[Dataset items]
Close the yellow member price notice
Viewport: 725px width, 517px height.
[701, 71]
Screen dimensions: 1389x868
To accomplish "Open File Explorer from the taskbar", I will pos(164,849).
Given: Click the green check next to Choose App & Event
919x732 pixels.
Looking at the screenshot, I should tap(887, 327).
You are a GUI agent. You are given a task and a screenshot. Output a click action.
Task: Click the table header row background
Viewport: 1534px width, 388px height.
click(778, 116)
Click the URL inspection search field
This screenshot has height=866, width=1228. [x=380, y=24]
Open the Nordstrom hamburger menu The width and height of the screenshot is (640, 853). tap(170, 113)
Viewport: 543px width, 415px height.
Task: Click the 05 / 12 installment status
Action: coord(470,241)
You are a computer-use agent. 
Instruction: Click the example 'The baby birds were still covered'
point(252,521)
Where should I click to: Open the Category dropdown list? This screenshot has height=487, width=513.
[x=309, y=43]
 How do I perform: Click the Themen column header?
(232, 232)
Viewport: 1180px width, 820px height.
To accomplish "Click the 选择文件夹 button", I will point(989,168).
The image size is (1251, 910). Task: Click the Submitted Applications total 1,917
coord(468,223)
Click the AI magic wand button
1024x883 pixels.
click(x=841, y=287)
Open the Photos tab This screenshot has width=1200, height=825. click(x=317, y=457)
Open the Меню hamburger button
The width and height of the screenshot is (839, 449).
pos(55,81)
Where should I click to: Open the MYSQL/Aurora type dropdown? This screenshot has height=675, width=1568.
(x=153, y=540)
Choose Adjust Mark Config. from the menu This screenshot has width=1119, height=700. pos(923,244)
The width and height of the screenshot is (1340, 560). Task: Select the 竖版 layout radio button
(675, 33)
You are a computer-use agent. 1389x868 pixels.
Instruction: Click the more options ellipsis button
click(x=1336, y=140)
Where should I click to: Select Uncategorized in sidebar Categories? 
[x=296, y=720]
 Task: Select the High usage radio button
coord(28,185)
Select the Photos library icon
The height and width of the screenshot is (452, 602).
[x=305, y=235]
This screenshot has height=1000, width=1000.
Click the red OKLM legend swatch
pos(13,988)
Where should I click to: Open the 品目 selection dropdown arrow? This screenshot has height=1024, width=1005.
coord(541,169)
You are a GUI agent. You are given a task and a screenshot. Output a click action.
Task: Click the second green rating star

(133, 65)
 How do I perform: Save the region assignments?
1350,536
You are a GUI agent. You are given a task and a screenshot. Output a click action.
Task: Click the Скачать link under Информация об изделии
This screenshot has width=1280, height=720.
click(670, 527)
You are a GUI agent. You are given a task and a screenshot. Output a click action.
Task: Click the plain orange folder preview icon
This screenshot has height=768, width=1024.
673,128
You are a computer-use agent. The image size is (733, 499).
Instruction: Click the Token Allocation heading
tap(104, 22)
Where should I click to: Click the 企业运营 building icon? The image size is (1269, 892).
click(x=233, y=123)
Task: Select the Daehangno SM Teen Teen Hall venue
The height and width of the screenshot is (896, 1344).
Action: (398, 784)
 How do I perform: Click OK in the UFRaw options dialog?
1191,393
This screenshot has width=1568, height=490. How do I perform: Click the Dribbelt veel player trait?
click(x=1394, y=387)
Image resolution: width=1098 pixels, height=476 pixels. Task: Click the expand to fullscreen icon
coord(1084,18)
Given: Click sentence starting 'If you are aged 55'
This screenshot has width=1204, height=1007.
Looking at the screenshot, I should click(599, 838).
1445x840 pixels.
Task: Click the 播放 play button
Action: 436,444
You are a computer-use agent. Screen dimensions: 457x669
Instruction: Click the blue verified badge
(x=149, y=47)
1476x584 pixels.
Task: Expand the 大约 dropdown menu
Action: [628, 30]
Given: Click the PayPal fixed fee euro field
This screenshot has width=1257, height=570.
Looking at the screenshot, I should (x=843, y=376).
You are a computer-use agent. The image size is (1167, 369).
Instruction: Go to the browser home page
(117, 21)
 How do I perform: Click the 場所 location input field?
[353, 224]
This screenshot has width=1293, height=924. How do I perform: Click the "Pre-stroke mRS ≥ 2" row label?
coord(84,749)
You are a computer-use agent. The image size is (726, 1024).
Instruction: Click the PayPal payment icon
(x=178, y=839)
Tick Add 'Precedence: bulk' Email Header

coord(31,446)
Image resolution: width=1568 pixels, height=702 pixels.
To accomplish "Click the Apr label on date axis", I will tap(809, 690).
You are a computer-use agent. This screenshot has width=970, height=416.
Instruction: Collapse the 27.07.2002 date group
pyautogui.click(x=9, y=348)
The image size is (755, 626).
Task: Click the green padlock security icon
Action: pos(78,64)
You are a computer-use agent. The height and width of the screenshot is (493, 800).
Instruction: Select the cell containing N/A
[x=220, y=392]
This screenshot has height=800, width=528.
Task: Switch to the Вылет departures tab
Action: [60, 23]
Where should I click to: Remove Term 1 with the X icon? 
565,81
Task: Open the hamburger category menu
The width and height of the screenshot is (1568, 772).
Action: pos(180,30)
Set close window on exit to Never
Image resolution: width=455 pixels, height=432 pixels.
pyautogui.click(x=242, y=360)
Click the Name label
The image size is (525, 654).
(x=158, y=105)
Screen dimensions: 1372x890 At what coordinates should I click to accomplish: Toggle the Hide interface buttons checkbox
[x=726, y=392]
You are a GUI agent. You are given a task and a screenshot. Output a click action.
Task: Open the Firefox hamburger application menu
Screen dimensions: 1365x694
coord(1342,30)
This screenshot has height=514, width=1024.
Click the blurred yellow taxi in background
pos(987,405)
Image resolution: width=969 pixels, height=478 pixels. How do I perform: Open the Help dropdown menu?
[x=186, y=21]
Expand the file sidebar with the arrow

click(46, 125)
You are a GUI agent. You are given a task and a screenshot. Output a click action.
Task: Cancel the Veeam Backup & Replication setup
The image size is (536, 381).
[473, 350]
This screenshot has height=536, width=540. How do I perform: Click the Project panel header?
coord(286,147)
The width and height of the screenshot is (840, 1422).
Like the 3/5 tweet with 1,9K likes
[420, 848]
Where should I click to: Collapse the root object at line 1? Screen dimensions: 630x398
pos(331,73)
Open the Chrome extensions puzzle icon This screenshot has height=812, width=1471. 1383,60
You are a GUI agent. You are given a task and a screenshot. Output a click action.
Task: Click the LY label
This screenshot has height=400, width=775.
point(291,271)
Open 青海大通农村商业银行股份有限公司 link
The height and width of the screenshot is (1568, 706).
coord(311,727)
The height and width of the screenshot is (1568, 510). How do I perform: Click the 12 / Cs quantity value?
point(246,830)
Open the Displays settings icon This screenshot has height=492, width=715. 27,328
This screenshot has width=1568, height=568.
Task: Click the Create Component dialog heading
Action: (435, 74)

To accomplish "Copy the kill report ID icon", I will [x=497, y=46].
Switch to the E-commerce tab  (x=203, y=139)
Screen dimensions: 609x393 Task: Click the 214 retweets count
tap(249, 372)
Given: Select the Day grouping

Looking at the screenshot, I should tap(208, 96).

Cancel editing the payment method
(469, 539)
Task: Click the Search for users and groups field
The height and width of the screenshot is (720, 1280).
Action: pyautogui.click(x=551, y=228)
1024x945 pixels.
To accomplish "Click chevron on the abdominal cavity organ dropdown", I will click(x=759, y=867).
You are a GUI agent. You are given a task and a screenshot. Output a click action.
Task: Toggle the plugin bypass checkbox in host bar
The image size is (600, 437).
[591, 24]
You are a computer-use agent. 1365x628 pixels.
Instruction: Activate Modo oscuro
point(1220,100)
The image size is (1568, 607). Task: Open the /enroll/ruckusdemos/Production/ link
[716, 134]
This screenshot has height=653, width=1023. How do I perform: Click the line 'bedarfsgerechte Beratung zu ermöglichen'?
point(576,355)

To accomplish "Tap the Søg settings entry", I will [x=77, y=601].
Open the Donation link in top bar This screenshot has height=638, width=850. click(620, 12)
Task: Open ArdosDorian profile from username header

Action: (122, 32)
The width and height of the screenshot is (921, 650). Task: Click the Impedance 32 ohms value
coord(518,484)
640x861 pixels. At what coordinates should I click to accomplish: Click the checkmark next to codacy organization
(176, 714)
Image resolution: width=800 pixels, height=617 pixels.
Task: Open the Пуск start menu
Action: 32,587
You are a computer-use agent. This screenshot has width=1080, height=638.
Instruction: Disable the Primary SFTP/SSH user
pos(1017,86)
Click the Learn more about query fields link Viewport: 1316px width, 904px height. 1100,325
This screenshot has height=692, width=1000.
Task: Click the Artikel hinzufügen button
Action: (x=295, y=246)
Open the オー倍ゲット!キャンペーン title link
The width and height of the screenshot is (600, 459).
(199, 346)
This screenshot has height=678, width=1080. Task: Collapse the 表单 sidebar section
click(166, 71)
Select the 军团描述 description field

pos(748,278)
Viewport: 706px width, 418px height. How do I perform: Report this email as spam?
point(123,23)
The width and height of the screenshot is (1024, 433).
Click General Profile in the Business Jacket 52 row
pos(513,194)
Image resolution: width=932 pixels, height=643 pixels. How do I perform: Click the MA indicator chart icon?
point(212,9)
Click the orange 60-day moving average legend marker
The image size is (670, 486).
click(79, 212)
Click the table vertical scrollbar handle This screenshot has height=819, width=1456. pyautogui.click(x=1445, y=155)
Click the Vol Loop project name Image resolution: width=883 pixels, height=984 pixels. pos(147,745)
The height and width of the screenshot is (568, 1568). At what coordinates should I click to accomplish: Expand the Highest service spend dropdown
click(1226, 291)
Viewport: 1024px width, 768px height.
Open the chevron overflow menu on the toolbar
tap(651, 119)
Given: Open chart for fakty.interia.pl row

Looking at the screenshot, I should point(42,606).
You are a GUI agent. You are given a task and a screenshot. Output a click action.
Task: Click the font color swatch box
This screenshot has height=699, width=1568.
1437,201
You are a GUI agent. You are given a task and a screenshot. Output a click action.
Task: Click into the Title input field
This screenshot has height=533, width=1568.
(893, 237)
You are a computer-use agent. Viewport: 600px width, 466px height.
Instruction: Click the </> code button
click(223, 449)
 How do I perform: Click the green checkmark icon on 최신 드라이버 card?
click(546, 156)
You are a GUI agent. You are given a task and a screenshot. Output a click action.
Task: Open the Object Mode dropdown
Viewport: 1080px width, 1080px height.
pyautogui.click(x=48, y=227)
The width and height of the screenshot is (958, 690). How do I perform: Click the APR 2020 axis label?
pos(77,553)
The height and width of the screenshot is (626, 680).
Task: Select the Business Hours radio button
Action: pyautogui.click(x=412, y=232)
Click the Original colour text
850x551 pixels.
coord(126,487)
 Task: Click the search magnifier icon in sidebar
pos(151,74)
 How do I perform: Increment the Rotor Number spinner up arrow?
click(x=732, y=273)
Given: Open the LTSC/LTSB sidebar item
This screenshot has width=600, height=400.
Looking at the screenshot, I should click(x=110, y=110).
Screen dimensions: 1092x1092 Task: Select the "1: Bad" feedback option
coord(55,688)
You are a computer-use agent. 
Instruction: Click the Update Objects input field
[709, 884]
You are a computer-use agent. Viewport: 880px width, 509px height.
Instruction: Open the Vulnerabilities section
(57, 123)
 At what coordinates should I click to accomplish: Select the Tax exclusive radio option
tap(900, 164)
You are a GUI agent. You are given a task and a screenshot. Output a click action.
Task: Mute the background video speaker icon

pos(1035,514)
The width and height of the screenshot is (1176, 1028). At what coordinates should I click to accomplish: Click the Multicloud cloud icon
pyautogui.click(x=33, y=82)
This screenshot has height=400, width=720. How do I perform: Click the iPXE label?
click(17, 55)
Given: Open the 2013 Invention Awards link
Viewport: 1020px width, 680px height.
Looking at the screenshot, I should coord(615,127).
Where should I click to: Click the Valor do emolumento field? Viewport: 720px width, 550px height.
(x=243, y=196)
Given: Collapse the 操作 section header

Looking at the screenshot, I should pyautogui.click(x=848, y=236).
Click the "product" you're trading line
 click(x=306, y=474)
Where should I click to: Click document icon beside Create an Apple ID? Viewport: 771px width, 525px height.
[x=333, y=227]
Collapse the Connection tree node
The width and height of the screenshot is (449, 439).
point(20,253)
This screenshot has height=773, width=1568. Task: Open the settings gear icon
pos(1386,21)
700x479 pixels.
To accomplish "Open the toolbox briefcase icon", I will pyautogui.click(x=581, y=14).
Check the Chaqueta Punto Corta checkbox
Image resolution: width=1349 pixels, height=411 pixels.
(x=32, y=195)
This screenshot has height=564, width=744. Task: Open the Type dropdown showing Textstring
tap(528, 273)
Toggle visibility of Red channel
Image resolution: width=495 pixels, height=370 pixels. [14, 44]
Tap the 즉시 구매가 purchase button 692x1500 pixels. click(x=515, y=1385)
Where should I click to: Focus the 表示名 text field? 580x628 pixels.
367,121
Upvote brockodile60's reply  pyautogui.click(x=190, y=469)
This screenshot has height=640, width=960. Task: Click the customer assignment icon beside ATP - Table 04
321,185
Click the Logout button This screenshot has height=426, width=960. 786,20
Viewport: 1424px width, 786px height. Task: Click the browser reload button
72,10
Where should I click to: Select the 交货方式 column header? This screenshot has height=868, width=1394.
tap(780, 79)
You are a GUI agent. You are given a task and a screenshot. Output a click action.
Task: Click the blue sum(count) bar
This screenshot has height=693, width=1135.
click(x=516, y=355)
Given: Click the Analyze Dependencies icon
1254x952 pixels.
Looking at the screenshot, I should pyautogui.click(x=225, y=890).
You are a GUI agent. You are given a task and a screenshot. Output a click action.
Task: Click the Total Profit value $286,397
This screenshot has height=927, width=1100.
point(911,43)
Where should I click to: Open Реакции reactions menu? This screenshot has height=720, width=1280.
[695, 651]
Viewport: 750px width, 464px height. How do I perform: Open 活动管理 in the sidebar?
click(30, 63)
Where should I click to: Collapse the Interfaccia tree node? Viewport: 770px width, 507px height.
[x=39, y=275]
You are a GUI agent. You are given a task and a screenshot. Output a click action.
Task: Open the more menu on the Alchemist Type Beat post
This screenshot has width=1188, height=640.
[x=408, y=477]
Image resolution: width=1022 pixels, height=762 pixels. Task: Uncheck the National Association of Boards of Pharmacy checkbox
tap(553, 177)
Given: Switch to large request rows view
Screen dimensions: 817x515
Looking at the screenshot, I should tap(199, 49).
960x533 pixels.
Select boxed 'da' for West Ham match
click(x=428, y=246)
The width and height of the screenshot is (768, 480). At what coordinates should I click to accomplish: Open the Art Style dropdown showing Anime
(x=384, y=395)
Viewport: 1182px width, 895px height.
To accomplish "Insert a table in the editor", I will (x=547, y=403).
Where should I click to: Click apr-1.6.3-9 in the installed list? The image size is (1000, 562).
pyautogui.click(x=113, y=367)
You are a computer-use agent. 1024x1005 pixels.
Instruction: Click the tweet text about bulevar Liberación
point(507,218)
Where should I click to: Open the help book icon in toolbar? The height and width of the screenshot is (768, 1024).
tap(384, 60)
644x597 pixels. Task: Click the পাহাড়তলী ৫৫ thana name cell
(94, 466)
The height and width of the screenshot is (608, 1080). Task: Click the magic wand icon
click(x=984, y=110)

# [Task instructions]
Your answer should consist of each line above in which "orange" appears.

# [Task solution]
Task: Click the plain orange folder preview icon
Click the orange 60-day moving average legend marker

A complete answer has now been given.